A simulation approach to studying the relationship between landscape features and social system on the genetic structure of a tamarin primate population

Abstract

Landscape genetics is an emerging field that seeks to understand how specific landscape features and microevolutionary processes such as gene flow, genetic drift, and selection interact to shape the amount and spatial distribution of genetic variation. This study explores, through agent based simulations, how the specific mating and social system of tamarin primates (genus Saguinus) influences population genetic structure and patterns of relatedness within and among groups of this primate species, which might affect the ability of landscape genetic studies to detect the effects of fragmentation on gene flow. I use a spatially-explicit agent-based population genetics simulation model (GENESYS) configured to reflect the particular social system of tamarin monkeys (i.e. small group size, limited numbers of breeders per group, frequent twin births, and short dispersal distances) to assess whether the isolation by distance model of genetic differentiation expected in an unfragmented landscape can be distinguished from the isolation by barrier model expected in a fragmented landscape. GENESYS allows a user to explore the effects of social structure and landscape features on the population genetic structure of social animals, such as primates.

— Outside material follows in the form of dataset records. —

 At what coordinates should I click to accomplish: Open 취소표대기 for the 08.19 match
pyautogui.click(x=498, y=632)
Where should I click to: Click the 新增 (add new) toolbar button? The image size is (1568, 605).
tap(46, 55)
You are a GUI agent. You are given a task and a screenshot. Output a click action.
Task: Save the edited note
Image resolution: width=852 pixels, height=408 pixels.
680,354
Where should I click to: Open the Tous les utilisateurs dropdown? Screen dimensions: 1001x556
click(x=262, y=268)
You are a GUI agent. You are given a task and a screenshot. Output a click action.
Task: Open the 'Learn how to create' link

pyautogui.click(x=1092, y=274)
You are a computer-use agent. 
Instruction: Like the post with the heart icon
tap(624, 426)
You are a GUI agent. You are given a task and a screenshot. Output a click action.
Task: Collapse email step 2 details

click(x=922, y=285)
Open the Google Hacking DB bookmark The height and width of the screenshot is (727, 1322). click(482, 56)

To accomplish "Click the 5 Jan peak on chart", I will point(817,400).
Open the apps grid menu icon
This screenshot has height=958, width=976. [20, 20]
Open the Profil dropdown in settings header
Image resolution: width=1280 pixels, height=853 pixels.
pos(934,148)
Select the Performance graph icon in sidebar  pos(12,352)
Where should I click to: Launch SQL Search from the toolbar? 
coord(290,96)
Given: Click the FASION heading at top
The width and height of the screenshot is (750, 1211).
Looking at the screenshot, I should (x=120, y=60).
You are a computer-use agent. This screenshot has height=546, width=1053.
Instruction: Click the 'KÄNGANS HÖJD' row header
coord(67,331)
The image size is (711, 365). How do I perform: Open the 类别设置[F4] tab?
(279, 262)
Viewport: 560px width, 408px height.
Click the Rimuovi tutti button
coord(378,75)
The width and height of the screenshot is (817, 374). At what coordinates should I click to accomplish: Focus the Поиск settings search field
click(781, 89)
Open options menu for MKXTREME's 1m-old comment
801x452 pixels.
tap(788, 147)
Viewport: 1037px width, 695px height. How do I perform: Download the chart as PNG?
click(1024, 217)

I simulated two different landscapes containing an otherwise equivalent population of tamarins. In the first setup I simulated a homogeneous landscape unconstrained by any barriers to gene flow, while for the second setup, a barrier to gene flow restricted dispersal from one half of the landscape to the other. I found that the particular mating system of tamarin results in the rapid genetic differentiation of its social groups and consequently its populations. Social groups in the continuous landscape indeed revealed an isolation by distance pattern, while social groups on the fragmented landscape yielded instead an isolation by barrier model, where the barrier rather than geographic distance per se influenced the spatial genetic structure of the population. The results from this study suggest that features of the tamarin social system influence population genetic structure, which could affect the ability of landscape genetic studies to detect the effects of fragmentation on gene flow. To more fully address that issue, future studies should focus on a range of different primate social systems.